Stop
Stop looking at me like that
Like I’m falling apart because I already know I am
Don’t think that these sad eyes I wear will kill me
Trust me, for I know they won’t
I’ve worn them too many times before to let them win
This time no different than the last except I am alone now
Stop staring at me as if I’m collapsing before your eyes
No matter how true it is
Every time I fall I stand back up- don’t worry too much please
It’s my life I’m messing up, it won’t hurt anyone else
Let me make my mistakes
Because I have to learn to stand on my own two feet
As weak and feeble as they might be
It’s all I’ve got left in life right now
I feel alone and empty sometimes
And my sad girl eyes won’t give me any chance at an intermission
But I will find a way- otherwise I would have lost by now
My time will come someday but not this time I promise
Stop looking me like that, just hold my hand if you must
Help me stand up once again, for I am falling apart
From the outside in
My body rebels against my attempts to survive
Each movement I make towards healing my body takes another jump
Towards the pit I’d lost myself in before
It’s only a question of how long until I fall again
But I’ll be ok I promise
Nothing has killed me yet, I must survive for a reason
One I don’t know or even care to realize
For even when I beg for death something keeps me alive
My life does have a purpose, that I know to be true
But these sad eyes I wear haunt me with my past
Chasing after me through every dream I remember
Nights haunted with nightmares and fears I wish I could forget
But still every morning I wake up, even when all I can do is stand
I promise it won’t kill me, not this time, I will live through it
So please stop staring at me like that- like these sad eyes make you mad
Because you can’t stop these moments any more than I
Help me to pretend that I’m ok right now
Because we both know I’m not
Let me walk around like these sad eyes are lies
-These words were fine all those months ago when they originally came out of my heart through my pen. Now, not so much. I keep being reminded of this poem, and wondering if I really want what I wrote here. I don’t anymore. I am ready to confront what is seen in my eyes; ready to admit who I am. Well, maybe that is a lie- I’m not sure I will ever be ready to do those things, but I am learning that I must face that fear.
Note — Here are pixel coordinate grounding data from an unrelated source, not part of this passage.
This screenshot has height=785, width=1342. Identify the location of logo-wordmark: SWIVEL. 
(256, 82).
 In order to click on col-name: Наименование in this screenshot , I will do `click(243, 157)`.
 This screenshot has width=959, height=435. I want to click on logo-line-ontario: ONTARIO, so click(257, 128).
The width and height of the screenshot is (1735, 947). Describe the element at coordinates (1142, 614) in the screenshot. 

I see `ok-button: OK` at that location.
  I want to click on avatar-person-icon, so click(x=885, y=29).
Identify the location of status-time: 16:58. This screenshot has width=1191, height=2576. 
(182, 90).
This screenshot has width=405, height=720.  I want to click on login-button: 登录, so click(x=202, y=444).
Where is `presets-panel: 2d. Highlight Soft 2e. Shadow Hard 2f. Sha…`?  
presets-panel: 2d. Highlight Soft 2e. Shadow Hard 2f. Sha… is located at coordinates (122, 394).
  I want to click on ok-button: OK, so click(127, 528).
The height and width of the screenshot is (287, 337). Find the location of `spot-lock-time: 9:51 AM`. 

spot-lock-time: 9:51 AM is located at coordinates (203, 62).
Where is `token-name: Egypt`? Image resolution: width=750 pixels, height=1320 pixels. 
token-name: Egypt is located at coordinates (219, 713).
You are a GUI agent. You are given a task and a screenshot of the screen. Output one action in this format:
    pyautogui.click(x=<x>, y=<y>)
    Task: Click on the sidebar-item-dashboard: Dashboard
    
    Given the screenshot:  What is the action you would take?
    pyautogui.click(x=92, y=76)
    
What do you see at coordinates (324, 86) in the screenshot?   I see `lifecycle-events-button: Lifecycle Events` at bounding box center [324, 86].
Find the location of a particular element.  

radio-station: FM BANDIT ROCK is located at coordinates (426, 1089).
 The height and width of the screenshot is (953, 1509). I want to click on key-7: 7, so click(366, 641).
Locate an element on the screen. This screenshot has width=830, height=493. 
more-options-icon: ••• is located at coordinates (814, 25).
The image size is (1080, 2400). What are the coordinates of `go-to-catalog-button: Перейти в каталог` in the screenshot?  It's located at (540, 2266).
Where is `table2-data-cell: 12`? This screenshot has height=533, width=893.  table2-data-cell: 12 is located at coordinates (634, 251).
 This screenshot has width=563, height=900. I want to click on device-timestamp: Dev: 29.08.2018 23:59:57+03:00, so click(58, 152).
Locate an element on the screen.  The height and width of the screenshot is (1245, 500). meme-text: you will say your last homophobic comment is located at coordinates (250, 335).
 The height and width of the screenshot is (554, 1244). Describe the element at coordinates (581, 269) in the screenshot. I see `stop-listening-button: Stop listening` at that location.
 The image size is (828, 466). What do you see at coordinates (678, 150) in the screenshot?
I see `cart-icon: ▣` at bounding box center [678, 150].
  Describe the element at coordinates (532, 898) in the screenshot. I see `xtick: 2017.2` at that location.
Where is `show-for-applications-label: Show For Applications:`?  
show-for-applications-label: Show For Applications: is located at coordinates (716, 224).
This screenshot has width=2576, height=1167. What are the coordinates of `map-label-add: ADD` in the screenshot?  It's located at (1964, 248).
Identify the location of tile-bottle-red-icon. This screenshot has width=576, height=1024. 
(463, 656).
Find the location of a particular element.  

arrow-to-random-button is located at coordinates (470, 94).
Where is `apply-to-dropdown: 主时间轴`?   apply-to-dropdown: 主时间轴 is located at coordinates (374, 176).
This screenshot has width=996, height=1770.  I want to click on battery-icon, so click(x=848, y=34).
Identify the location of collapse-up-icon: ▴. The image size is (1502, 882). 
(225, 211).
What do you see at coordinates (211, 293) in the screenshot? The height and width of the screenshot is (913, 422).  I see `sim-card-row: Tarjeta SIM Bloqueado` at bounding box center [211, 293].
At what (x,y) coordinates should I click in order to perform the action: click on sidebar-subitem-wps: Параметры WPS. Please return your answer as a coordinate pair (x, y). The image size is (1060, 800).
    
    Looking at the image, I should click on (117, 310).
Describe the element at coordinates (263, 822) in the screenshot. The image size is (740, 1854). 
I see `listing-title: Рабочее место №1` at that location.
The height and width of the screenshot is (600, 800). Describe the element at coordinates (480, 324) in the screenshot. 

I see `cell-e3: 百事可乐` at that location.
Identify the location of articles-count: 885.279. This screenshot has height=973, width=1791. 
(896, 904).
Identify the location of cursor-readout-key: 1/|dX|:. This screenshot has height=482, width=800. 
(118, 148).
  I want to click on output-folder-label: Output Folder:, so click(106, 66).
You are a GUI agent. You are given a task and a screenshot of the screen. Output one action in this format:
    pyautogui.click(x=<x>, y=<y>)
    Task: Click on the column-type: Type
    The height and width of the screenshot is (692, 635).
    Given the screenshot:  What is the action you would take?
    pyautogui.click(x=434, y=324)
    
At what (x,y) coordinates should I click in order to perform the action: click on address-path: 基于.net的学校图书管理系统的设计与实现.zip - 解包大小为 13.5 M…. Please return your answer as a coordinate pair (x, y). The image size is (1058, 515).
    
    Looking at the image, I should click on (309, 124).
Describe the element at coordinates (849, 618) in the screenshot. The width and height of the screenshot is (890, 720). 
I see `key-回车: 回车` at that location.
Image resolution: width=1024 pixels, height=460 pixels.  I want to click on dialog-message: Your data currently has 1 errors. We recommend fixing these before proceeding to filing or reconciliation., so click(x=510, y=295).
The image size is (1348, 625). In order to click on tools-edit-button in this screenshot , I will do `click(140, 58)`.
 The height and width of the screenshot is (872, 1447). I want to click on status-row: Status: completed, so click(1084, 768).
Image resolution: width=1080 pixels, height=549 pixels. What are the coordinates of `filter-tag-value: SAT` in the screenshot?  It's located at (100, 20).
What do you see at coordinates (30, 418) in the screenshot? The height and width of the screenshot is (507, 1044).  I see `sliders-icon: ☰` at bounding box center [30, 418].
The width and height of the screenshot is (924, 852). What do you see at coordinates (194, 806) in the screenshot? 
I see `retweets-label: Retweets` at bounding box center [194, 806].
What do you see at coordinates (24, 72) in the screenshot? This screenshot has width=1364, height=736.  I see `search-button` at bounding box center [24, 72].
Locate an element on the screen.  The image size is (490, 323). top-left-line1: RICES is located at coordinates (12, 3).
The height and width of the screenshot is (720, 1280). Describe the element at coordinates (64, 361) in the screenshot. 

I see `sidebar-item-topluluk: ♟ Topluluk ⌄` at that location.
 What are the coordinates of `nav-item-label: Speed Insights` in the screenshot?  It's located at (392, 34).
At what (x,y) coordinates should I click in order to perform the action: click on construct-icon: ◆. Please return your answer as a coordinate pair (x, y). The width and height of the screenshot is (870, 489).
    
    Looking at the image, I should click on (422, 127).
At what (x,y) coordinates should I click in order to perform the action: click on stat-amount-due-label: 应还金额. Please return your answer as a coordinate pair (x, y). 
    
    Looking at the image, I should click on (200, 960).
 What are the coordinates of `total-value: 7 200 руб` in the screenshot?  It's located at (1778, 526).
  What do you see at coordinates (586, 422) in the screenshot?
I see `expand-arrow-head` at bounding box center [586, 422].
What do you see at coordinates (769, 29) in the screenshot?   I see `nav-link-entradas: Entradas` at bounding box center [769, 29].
In fact, I need to face every fear, and lay each down one by one. I am sorry for all of the times I have put up the wall this poem displays so perfectly. It isn’t right to do that to everyone, and it isn’t sisterly of me. What I see now are walls around me crashing down; I feel the bricks, hear the groaning of the ground, smell the graininess of the dust, and taste the fear in my mouth. This is a good thing. I’d rather break the walls now than add a few more years to the height. Anyhow, I haven’t rambled like this in a while. It’s time to tell myself to stop- not writing, but fighting against help and love.